Required task: In the listing below, change each "GUI agent" to "interface agent" and keep every other line and word the same.

Records shown:
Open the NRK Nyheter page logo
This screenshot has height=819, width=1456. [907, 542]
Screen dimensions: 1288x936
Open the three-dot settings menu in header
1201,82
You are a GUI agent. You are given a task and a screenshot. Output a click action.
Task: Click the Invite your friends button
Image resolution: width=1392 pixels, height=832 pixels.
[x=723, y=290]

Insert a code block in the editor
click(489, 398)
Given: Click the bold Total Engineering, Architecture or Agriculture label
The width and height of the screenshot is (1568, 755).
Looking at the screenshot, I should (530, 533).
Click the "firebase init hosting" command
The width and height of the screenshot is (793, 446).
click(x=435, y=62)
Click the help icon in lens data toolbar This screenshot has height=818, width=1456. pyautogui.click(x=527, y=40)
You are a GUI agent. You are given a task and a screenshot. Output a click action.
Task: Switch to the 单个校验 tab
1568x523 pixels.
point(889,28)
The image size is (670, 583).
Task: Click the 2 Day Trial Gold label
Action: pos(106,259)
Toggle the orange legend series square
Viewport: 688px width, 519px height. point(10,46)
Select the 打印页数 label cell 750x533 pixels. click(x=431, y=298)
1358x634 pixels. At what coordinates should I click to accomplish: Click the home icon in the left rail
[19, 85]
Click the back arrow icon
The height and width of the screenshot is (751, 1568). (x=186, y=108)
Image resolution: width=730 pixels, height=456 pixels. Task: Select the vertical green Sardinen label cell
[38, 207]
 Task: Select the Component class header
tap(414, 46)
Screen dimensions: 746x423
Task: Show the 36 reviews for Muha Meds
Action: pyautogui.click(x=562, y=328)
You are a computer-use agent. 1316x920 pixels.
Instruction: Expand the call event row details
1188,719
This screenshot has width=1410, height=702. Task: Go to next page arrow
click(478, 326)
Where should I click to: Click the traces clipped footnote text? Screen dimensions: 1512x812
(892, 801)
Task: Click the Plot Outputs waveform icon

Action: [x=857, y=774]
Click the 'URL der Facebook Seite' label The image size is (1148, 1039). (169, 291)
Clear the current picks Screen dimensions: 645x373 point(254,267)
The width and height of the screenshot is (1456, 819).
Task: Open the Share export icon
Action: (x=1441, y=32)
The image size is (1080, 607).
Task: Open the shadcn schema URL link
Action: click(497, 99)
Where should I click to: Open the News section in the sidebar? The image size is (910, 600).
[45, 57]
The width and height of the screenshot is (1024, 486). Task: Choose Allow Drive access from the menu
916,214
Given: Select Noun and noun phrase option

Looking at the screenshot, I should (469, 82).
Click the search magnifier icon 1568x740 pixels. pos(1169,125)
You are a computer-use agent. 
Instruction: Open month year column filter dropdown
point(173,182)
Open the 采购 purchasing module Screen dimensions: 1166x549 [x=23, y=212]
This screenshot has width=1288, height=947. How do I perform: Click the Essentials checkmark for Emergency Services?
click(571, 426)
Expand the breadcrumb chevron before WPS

Reply to the task:
Open the NRK Nyheter page logo
This screenshot has height=819, width=1456. [907, 542]
Screen dimensions: 1288x936
Open the three-dot settings menu in header
1201,82
You are a interface agent. You are given a task and a screenshot. Output a click action.
Task: Click the Invite your friends button
Image resolution: width=1392 pixels, height=832 pixels.
[x=723, y=290]

Insert a code block in the editor
click(489, 398)
Given: Click the bold Total Engineering, Architecture or Agriculture label
The width and height of the screenshot is (1568, 755).
Looking at the screenshot, I should (530, 533).
Click the "firebase init hosting" command
The width and height of the screenshot is (793, 446).
click(x=435, y=62)
Click the help icon in lens data toolbar This screenshot has height=818, width=1456. pyautogui.click(x=527, y=40)
You are a interface agent. You are given a task and a screenshot. Output a click action.
Task: Switch to the 单个校验 tab
1568x523 pixels.
point(889,28)
The image size is (670, 583).
Task: Click the 2 Day Trial Gold label
Action: pos(106,259)
Toggle the orange legend series square
Viewport: 688px width, 519px height. point(10,46)
Select the 打印页数 label cell 750x533 pixels. click(x=431, y=298)
1358x634 pixels. At what coordinates should I click to accomplish: Click the home icon in the left rail
[19, 85]
Click the back arrow icon
The height and width of the screenshot is (751, 1568). (x=186, y=108)
Image resolution: width=730 pixels, height=456 pixels. Task: Select the vertical green Sardinen label cell
[38, 207]
 Task: Select the Component class header
tap(414, 46)
Screen dimensions: 746x423
Task: Show the 36 reviews for Muha Meds
Action: pyautogui.click(x=562, y=328)
You are a computer-use agent. 1316x920 pixels.
Instruction: Expand the call event row details
1188,719
This screenshot has width=1410, height=702. Task: Go to next page arrow
click(478, 326)
Where should I click to: Click the traces clipped footnote text? Screen dimensions: 1512x812
(892, 801)
Task: Click the Plot Outputs waveform icon

Action: [x=857, y=774]
Click the 'URL der Facebook Seite' label The image size is (1148, 1039). (169, 291)
Clear the current picks Screen dimensions: 645x373 point(254,267)
The width and height of the screenshot is (1456, 819).
Task: Open the Share export icon
Action: (x=1441, y=32)
The image size is (1080, 607).
Task: Open the shadcn schema URL link
Action: click(497, 99)
Where should I click to: Open the News section in the sidebar? The image size is (910, 600).
[45, 57]
The width and height of the screenshot is (1024, 486). Task: Choose Allow Drive access from the menu
916,214
Given: Select Noun and noun phrase option

Looking at the screenshot, I should (469, 82).
Click the search magnifier icon 1568x740 pixels. pos(1169,125)
You are a computer-use agent. 
Instruction: Open month year column filter dropdown
point(173,182)
Open the 采购 purchasing module Screen dimensions: 1166x549 [x=23, y=212]
This screenshot has width=1288, height=947. How do I perform: Click the Essentials checkmark for Emergency Services?
click(571, 426)
Expand the breadcrumb chevron before WPS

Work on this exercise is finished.